Vinod Nair, Head of Research at Geojit Financial Services, said: “Anxiety of slowing economy & rising interest rates underpinned by soaring inflation continued to haunt the global market. The UK and Eurozone composite PMI registered the slowest rise in business activity in the month of May, worsening global investor risk sentiment.

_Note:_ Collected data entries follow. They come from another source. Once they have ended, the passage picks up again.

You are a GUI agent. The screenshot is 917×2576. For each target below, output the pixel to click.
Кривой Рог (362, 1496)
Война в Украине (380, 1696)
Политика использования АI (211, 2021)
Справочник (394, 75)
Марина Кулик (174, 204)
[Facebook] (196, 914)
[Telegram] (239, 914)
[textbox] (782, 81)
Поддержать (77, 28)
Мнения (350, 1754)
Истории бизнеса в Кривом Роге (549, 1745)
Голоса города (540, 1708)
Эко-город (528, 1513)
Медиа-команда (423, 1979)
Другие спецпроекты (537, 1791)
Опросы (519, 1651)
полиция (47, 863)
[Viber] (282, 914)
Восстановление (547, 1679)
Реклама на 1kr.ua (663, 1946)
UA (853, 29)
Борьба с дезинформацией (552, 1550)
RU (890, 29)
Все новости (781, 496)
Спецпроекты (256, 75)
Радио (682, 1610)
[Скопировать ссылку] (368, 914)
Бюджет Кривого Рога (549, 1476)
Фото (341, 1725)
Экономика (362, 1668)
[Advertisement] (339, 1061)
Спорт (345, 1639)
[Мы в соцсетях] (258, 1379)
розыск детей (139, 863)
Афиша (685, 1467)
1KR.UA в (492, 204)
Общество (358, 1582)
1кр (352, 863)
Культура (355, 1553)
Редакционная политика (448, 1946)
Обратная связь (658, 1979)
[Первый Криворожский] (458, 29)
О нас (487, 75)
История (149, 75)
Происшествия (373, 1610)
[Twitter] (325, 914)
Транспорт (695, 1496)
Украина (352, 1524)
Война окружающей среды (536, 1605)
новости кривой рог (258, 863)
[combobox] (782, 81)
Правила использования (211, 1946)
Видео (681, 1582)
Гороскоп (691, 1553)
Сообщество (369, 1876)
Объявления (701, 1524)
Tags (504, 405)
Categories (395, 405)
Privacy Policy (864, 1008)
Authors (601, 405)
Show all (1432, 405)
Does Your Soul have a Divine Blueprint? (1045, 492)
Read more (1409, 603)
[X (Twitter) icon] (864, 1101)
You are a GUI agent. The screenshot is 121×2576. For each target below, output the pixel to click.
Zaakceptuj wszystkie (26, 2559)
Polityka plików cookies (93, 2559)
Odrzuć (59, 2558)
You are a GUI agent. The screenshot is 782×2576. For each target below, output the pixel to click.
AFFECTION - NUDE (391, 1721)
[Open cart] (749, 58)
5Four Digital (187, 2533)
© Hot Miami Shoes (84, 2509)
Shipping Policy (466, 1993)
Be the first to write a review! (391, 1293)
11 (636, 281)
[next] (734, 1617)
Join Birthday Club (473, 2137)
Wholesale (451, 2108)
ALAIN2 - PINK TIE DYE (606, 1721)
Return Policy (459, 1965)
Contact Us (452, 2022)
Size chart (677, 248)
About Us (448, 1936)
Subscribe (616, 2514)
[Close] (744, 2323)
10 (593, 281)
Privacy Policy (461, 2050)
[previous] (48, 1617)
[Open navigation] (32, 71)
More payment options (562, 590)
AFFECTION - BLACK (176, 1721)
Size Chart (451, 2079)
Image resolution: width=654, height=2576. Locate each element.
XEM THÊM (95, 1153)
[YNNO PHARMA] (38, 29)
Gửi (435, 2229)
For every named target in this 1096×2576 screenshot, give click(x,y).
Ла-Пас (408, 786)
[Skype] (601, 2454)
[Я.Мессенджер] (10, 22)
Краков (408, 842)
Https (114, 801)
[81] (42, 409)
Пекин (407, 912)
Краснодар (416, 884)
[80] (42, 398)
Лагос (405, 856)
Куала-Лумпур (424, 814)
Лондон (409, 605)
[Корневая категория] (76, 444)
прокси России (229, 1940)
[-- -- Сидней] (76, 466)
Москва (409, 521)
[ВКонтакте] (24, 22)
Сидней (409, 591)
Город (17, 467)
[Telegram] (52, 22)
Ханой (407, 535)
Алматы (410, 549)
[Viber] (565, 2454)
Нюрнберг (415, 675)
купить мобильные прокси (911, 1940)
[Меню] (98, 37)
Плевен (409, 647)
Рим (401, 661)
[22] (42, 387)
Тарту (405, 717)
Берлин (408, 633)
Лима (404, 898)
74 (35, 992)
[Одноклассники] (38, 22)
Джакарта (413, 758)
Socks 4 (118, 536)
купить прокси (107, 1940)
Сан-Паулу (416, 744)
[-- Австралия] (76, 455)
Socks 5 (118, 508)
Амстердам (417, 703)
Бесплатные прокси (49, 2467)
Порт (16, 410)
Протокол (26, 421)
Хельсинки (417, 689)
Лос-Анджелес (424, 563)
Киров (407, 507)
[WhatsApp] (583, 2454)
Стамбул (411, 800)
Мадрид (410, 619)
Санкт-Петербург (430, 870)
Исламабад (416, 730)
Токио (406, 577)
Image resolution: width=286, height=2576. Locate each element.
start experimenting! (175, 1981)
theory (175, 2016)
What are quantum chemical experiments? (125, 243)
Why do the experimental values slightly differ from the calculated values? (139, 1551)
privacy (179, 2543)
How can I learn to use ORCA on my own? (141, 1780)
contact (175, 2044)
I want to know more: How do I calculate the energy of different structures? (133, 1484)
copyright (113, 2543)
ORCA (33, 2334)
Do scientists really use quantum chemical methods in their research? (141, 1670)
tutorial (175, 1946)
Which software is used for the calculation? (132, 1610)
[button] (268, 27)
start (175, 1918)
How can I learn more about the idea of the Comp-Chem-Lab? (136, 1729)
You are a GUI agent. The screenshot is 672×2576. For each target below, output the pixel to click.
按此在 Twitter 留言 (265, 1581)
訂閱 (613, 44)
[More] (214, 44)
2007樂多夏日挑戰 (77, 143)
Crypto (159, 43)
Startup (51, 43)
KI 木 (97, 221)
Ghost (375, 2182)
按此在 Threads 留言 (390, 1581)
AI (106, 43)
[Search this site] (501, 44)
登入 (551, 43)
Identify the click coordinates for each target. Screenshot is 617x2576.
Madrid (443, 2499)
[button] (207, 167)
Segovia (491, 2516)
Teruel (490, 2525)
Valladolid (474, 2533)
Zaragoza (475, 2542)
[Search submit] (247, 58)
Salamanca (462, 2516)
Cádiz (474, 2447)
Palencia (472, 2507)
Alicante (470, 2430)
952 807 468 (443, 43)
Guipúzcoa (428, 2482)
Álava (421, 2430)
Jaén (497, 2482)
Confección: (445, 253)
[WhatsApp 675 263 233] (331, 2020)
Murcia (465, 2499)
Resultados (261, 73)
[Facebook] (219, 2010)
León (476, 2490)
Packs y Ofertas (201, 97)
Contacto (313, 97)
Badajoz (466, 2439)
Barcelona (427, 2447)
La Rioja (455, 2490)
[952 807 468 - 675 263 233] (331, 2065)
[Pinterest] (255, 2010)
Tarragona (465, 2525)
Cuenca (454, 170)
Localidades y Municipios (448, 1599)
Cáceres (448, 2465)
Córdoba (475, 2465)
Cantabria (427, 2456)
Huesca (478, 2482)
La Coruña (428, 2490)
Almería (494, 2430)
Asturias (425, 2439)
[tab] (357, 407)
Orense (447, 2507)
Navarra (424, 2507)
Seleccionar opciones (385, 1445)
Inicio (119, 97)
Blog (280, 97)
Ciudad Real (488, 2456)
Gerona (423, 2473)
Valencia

On the domestic front, while all major sectors succumbed to the pressure, the auto sector bucked the market trend this month gaining on fuel price cut and rise in steel custom duty.”
Global Cues
US stocks ended higher on Monday as gains from banks and a rebound in market-leading tech shares supported a broad-based rally following Wall Street’s longest streak of weekly declines since the dot-com bust more than 20 years ago. The Dow Jones Industrial Average rose 618.34 points, or 1.98 per cent, to 31,880.24, the S&P 500 gained 72.39 points, or 1.86 per cent, to 3,973.75 and the Nasdaq Composite added 180.66 points, or 1.59 per cent, to 11,535.28.
Asian shares got off to a sluggish start on Tuesday after a rally on Wall Street was soured by an early slide in US stock futures. After ending Monday firmer, Nasdaq futures lost 1.3 per cent with traders blaming an earnings warning from Snap which saw shares in the Snapchat owner tumble 28 per cent. S&P 500 futures also lost 0.6 per cent, surrendering some of Monday’s 1.8 per cent bounce. MSCI’s broadest index of Asia-Pacific shares outside Japan was left almost flat as a result, while Japan’s Nikkei dipped 0.1 per cent.